La terza e ultima ragione sta nell’imprecisione tecnica di un passaggio essenziale della decisione annotata, laddove si legge che “la rinuncia a tutti i motivi di appello diversi da quelli inerenti alla pena comporta l’abbandono di ogni doglianza relativa ai capi della decisione diversi dalla determinazione del trattamento sanzionatorio in senso stretto”.

Già parecchi anni addietro le decisioni Tuzzolino e Michaeler delle Sezioni unite penali hanno chiarito che la nozione di capo della decisione  «è riferita soprattutto alla sentenza plurima o cumulativa, caratterizzata dalla confluenza nell’unico processo dell’esercizio di più azioni penali e dalla costituzione di una pluralità di rapporti processuali, ciascuno dei quali inerisce ad una singola imputazione, sicché per capo deve intendersi ciascuna decisione emessa relativamente ad uno dei reati attribuiti all’imputato», laddove il concetto di punto della decisione, invece, ha una portata più ristretta, riguardando «tutte le statuizioni suscettibili di autonoma considerazione necessarie per ottenere una decisione completa su un capo, tenendo presente, però, che non costituiscono punti del provvedimento impugnato le argomentazioni svolte a sostegno di ciascuna statuizione».

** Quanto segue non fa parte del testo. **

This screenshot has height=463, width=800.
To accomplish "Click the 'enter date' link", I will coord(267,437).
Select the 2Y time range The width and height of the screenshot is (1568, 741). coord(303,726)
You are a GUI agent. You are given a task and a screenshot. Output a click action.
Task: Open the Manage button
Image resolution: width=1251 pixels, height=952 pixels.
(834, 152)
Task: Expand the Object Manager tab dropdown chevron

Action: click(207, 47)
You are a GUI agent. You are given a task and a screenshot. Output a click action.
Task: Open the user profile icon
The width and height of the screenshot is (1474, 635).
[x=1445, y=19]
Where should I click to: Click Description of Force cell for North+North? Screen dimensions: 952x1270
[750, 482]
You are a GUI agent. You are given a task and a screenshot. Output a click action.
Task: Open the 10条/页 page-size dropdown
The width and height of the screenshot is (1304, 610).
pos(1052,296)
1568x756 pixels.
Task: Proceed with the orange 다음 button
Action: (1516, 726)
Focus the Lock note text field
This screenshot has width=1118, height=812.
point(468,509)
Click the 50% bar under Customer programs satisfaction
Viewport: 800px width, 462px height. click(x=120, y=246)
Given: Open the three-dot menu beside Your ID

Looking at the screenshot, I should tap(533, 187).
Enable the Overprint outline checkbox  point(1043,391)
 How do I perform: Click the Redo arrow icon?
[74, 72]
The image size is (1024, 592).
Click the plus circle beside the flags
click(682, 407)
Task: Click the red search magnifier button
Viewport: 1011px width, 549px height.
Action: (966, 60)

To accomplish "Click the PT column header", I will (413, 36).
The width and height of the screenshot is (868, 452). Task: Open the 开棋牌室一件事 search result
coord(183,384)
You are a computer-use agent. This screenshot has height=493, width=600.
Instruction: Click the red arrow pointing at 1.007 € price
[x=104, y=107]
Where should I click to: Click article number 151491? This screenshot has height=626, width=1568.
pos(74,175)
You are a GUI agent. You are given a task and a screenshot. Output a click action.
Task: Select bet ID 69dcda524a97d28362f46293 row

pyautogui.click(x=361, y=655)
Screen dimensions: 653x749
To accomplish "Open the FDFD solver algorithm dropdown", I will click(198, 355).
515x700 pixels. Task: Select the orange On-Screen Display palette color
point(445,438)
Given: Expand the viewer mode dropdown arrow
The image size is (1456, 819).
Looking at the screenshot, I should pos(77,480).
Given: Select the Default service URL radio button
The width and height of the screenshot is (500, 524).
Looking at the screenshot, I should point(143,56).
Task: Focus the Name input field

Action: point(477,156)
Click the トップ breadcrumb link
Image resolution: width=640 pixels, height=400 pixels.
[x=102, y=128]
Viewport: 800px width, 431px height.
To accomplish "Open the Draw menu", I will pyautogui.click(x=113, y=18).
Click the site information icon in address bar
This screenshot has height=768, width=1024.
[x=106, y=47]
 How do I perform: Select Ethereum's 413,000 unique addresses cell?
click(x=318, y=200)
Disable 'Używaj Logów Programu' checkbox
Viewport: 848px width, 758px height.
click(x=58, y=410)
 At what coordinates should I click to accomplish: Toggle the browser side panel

Sicché, sempre secondo le Sezioni unite, «se ciascun capo è concretato da ogni singolo reato oggetto di imputazione, i punti della decisione, ai quali fa espresso riferimento l’art. 597, comma 1, cod. proc. pen., coincidono con le parti della sentenza relative alle statuizioni indispensabili per il giudizio su ciascun reato e dunque, in primo luogo, all’accertamento della responsabilità ed alla determinazione della pena, che rappresentano, appunto, due distinti punti della sentenza».

La determinazione della pena è dunque un punto e non un capo della decisione e, ciò che più conta, merita di avere una sua unitarietà che non dovrebbe essere artificialmente frammentata.

Ciò detto, poiché l’essere e il dover essere raramente coincidono, il difensore diligente che ritenga di disporre di elementi sostenibili per contestare la recidiva farà bene ad escluderla esplicitamente dai motivi rinunciati perché, come sempre, prevenire è meglio che curare.